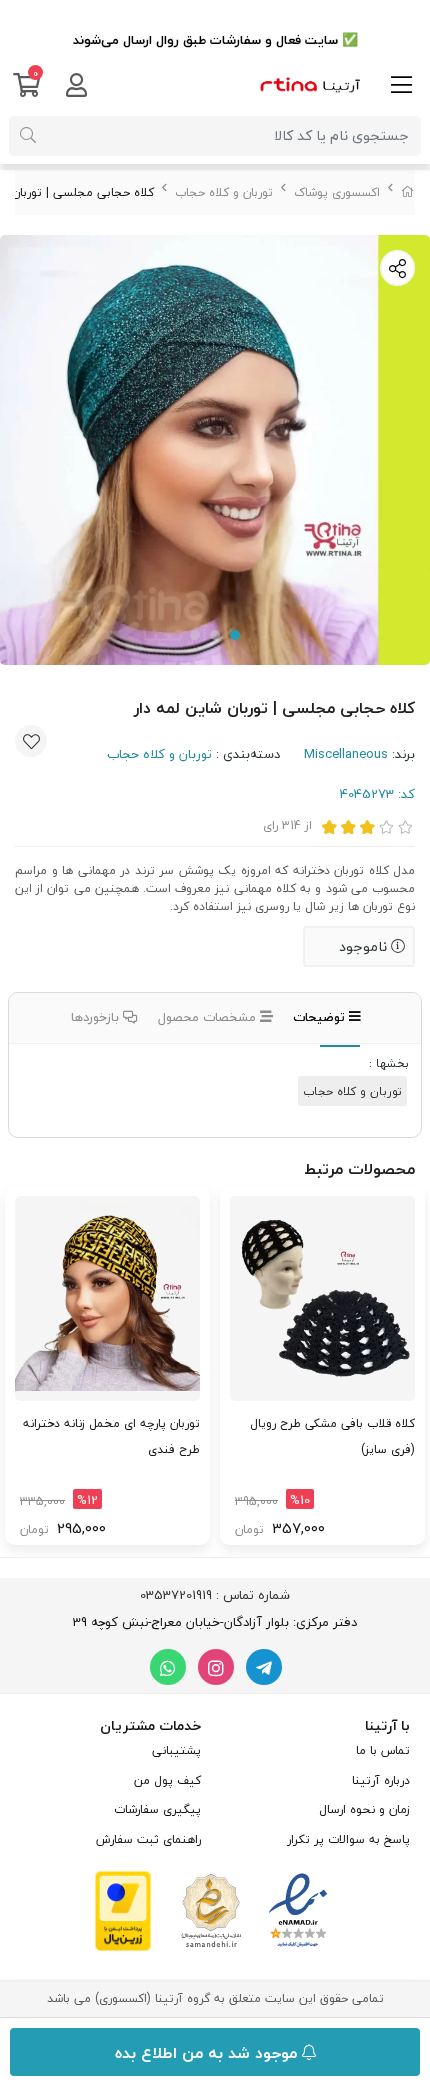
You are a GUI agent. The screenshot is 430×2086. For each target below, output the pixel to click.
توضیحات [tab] (321, 1017)
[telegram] (264, 1667)
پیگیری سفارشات (157, 1809)
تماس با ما (383, 1750)
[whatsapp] (168, 1667)
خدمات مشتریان (150, 1725)
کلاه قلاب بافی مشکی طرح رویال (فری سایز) (332, 1436)
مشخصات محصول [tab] (209, 1017)
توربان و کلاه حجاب (224, 192)
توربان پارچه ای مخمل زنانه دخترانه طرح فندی (111, 1436)
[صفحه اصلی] (408, 192)
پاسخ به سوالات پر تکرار (348, 1839)
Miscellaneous (346, 754)
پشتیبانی (176, 1750)
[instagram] (216, 1667)
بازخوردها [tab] (97, 1017)
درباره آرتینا (381, 1780)
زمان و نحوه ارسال (364, 1809)
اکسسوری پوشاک (337, 192)
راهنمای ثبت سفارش (148, 1839)
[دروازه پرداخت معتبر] (123, 1909)
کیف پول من (167, 1780)
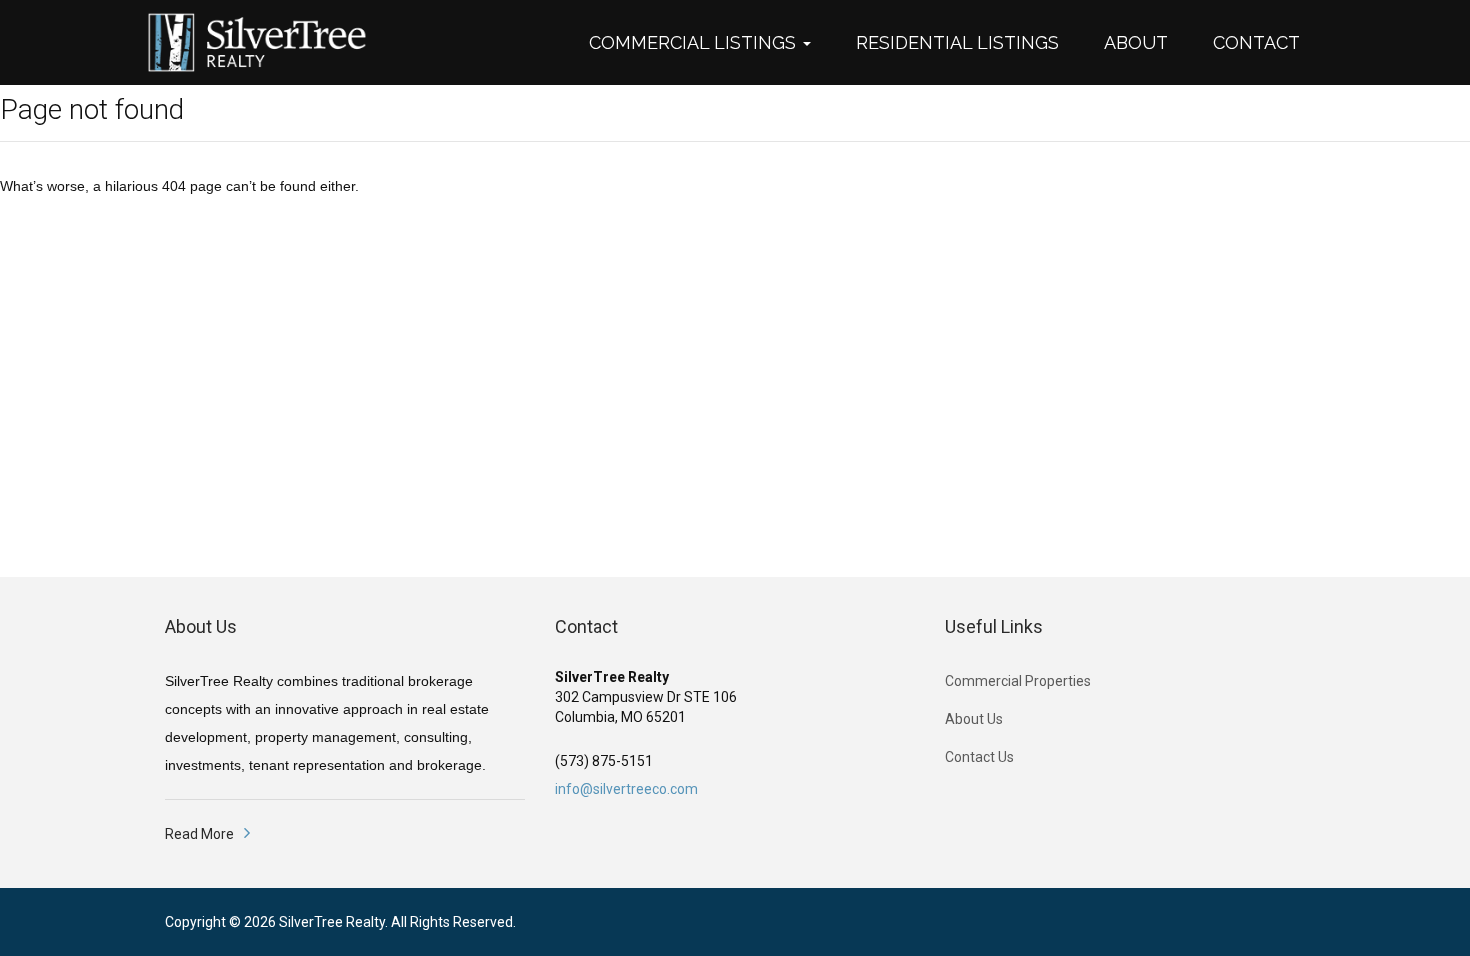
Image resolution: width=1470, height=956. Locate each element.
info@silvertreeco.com (626, 789)
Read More (199, 834)
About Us (974, 719)
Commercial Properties (1018, 681)
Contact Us (979, 757)
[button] (710, 43)
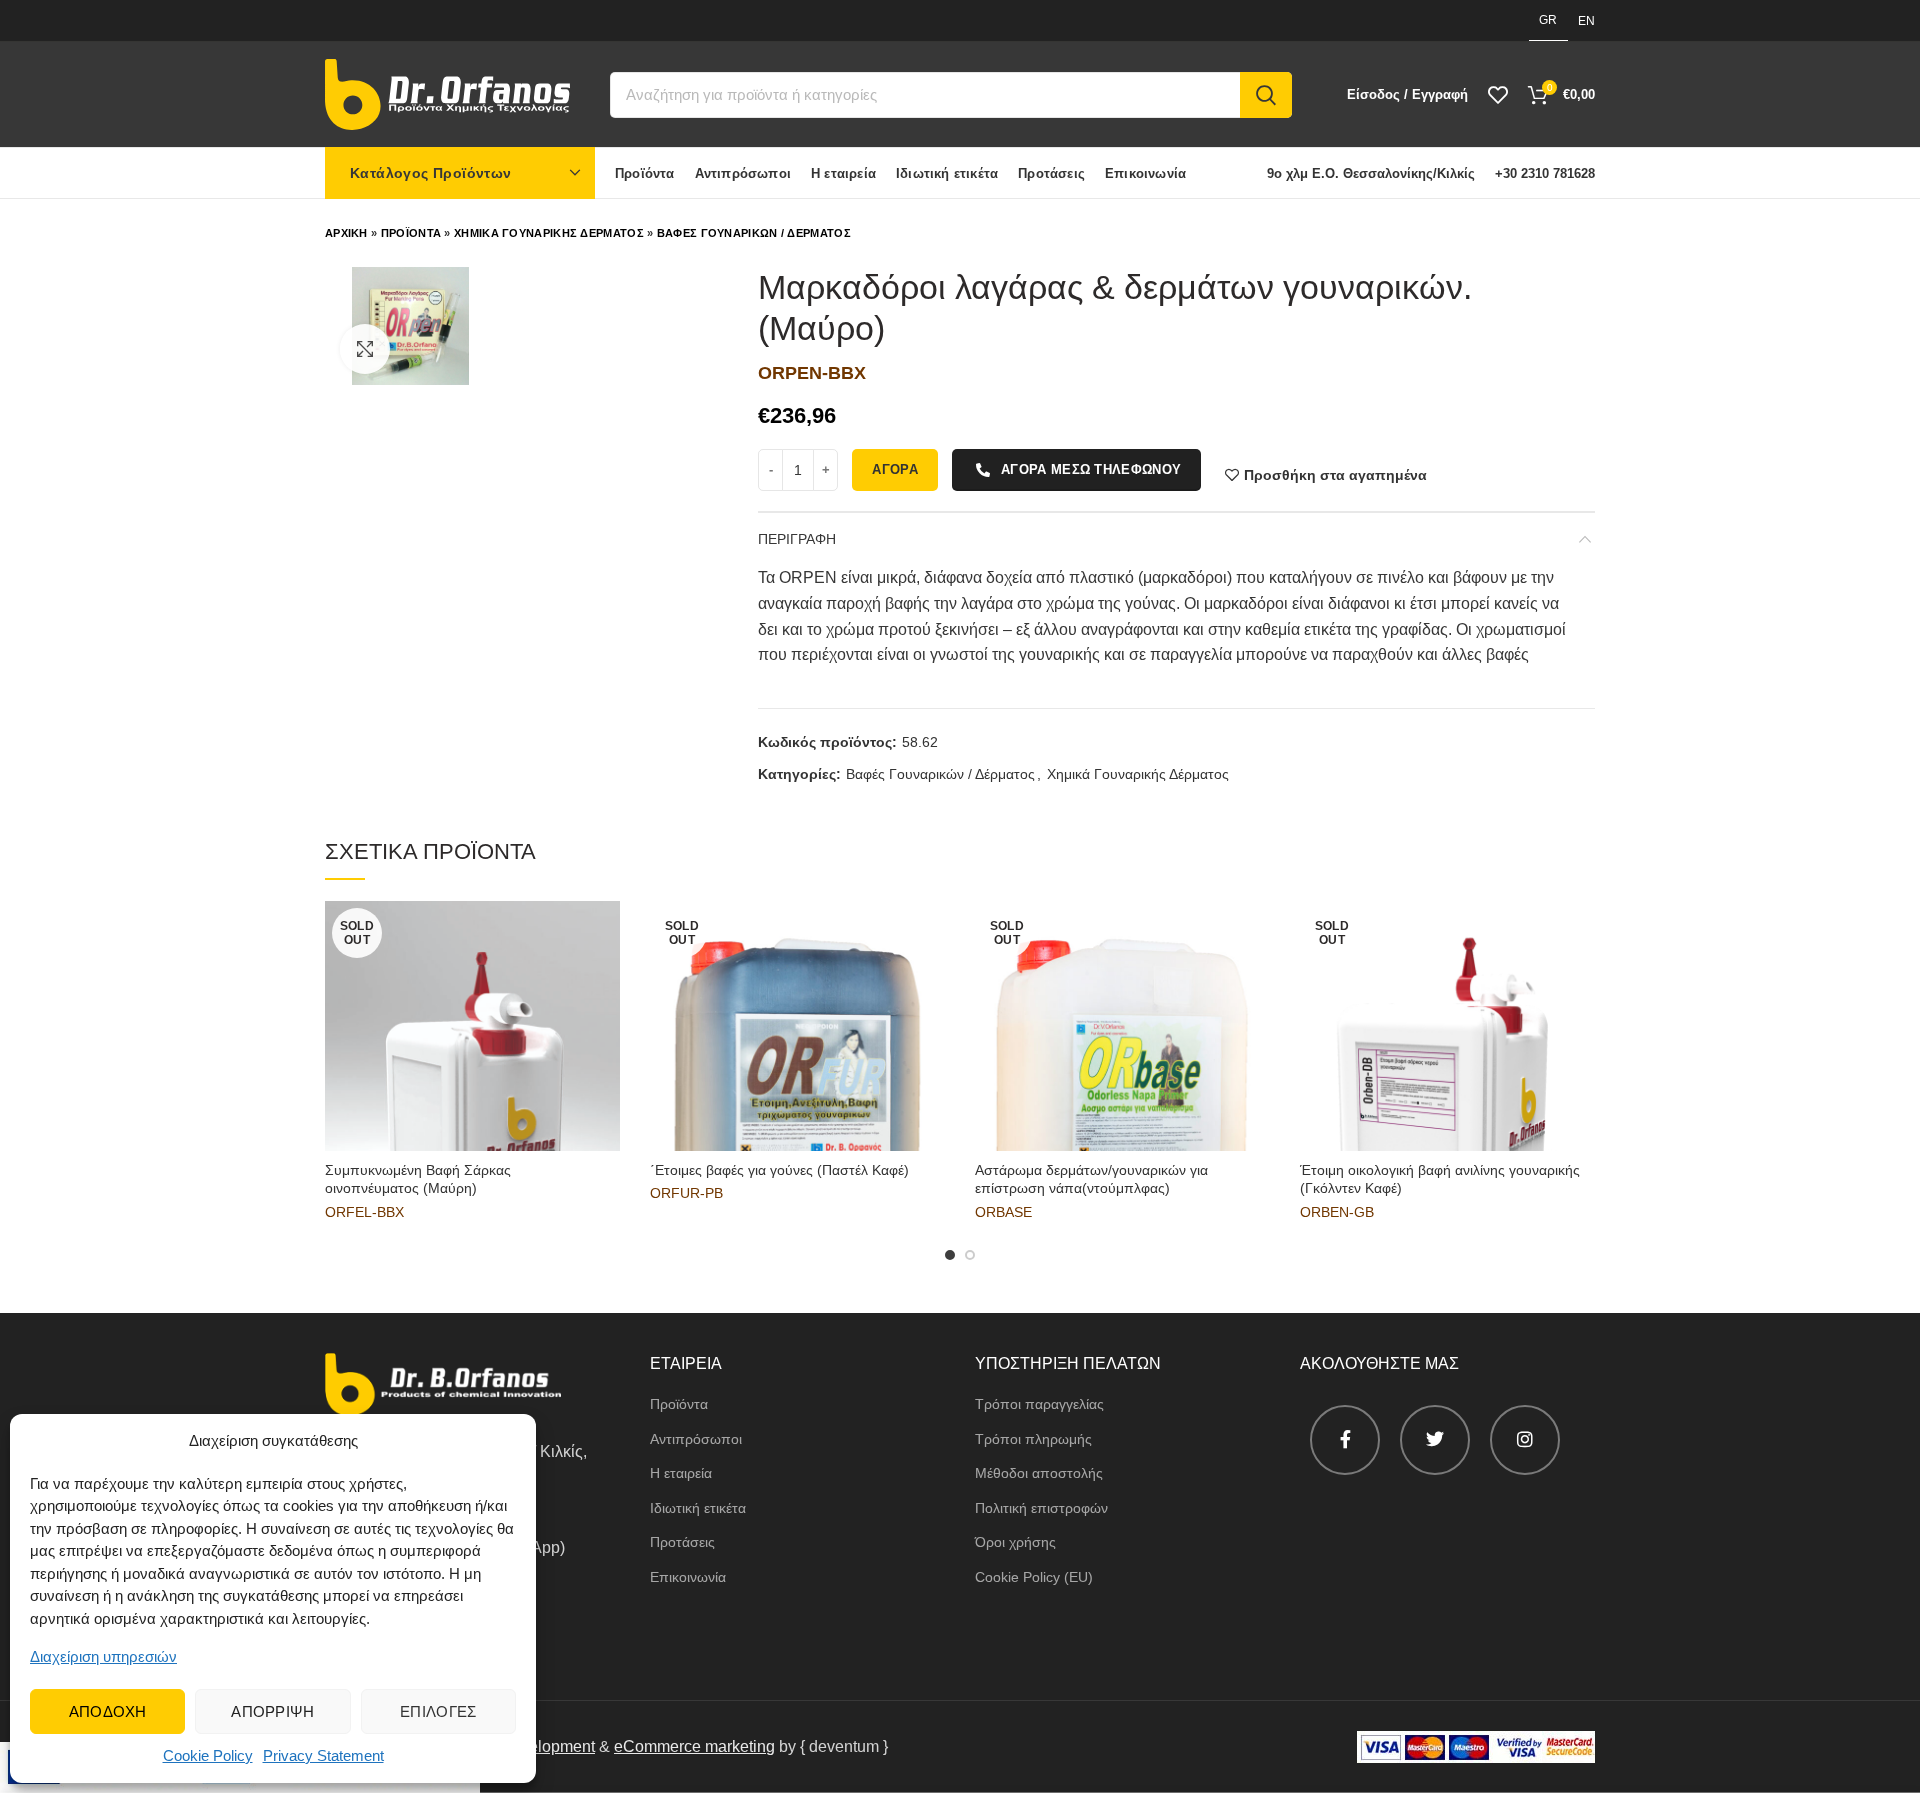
§ §
ACTION ITEM =
What's needed is an exact copy of the records above from the line containing "Miscellaneous (346, 754)" down to the line containing "About Us (974, 719)", both included, without any pictures.

RESPONSE FOR THIS EXERCISE =
Miscellaneous (346, 754)
پشتیبانی (176, 1750)
[instagram] (216, 1667)
بازخوردها [tab] (97, 1017)
درباره آرتینا (381, 1780)
زمان و نحوه ارسال (364, 1809)
اکسسوری پوشاک (337, 192)
راهنمای ثبت سفارش (148, 1839)
[دروازه پرداخت معتبر] (123, 1909)
کیف پول من (167, 1780)
Image resolution: width=1470, height=956. Locate each element.
info@silvertreeco.com (626, 789)
Read More (199, 834)
About Us (974, 719)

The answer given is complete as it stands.